Many wine lovers are concerned about what globalization and the glut of inexpensive wine at stores such as Trader Joe’s will do to the future of the wine business. Wine Wars: The Curse of the Blue Nun, the Miracle of Two Buck Chuck, and the Revenge of the Terroirists is a book that may allay some of their fears. Written by Mike Veseth who is a Professor of International Political Economy, a wine economist, and international wine scholar, the book attempts to put the present and future wine world in perspective in an engaging, entertaining and educational manner.
Here are some interesting facts that Veseth shares with his readers.
Great Britain imports the largest percentage of wine, 17% of all world wide wine imports, compared to the United States’s 10% imports. Much of this is attributed to the fact that the Brits are long time wine drinkers but have only a few wineries in their own homeland.
Gallo founded their California winery in 1933 just as prohibition ended.
Costco is the single biggest wine merchant in the United States.
The most influential locations in the wine business, long considered to be centered in Europe, may be moving to the far East to places such as Singapore and China.
Kami no Shizuku (Drops of God), a popular Japanese graphic novel became a 9-part T.V. miniseries and may eventually have a larger effect on the wine industry than the 2004 movie, Sideways, about the California wine country which helped bring about an unprecedented increase in the sale of Pinot Noir wine.
This thought provoking book is filled with information about the wine business as well as the history of wine making. There are answers to such questions as whether plastic closures will replace corks or will the ‘bladder’ or ‘wine in the box’ become permanent substitutes for the iconic glass wine bottle. Will honeybees (with their highly evolved sense of smell) become the future wine detectives as they may identify and help to eliminate bad and inauthentic wines?

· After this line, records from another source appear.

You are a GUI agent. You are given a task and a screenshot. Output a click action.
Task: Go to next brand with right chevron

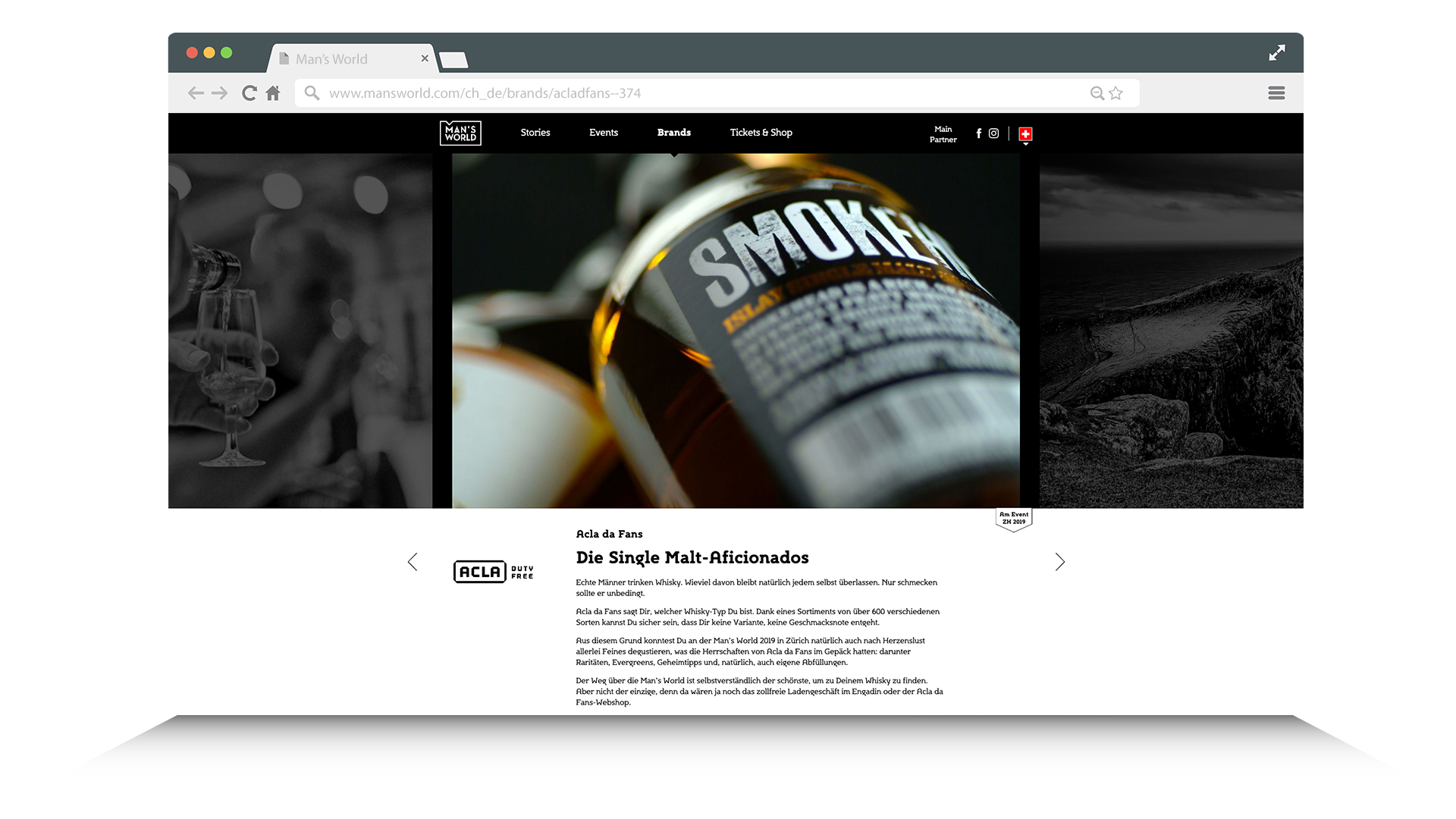(x=1059, y=562)
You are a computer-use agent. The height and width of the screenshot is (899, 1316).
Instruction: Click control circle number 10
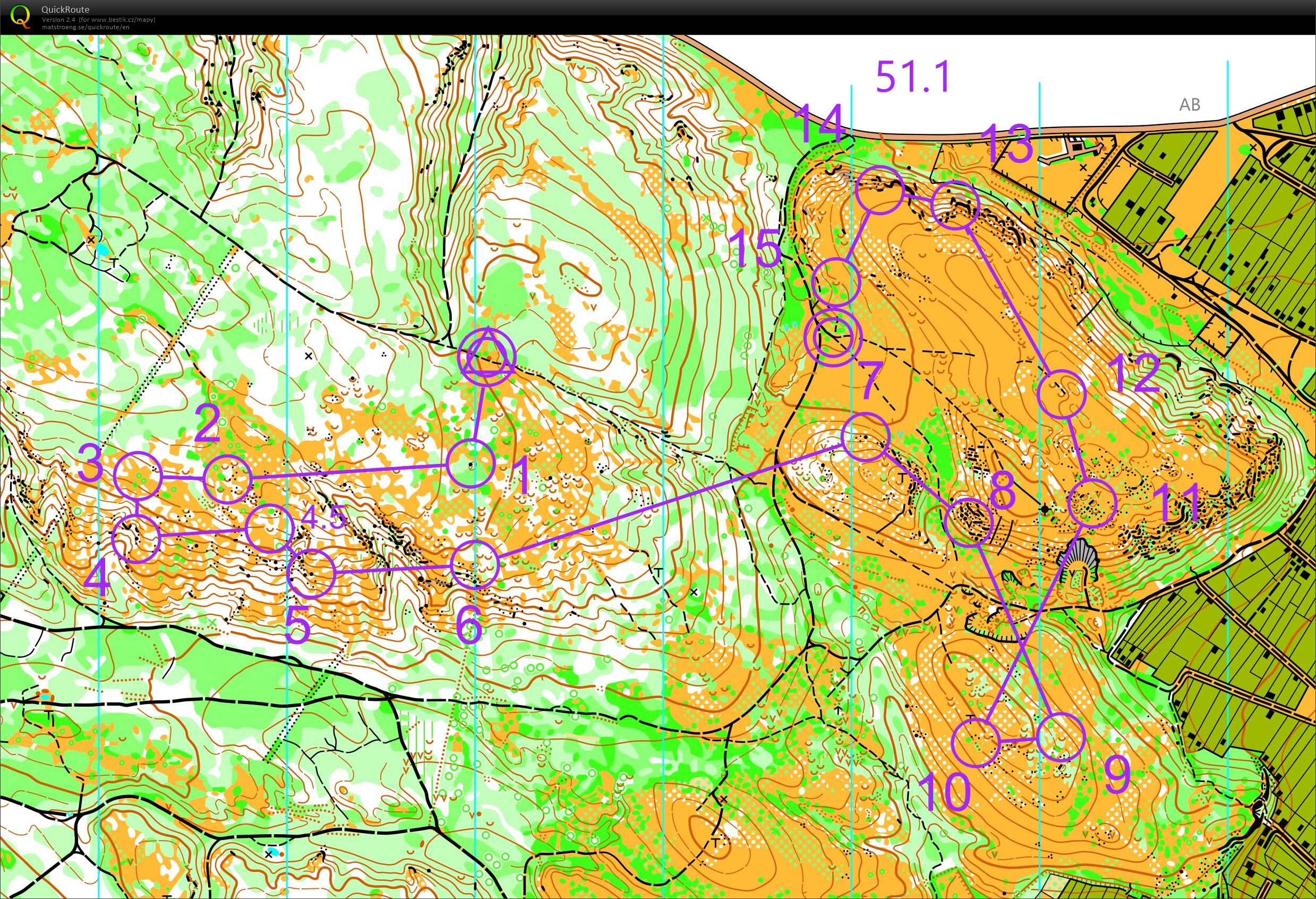tap(976, 742)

Veseth also discusses the forces that have been opposing the international wine markets, namely the terroirists. Terroir is derived from the French word for soil and the terroirists (not to be confused with terrorists) are those individuals who are extremely passionate about their agricultural ‘sense of place’ and their belief that grape and other agricultural crops are influenced ultimately by the climate, soil type and topography of the local land. Terroirists are convinced this makes it virtually impossible to grow certain grapes and produce superior wine in locations not favored by the same terroir. This is at the root of their very vocal opposition to the globalization of the wine industry. They believe that wine should be continued to be made in the same locations and with the same methods that have stood the test of time over the centuries.
There is much to learn from this book and for further research, consider viewing Jonathan Nossiter’s 2004 documentary Mondovino which visually explores the concept of terroir and how globalization has endangered this centuries old concept.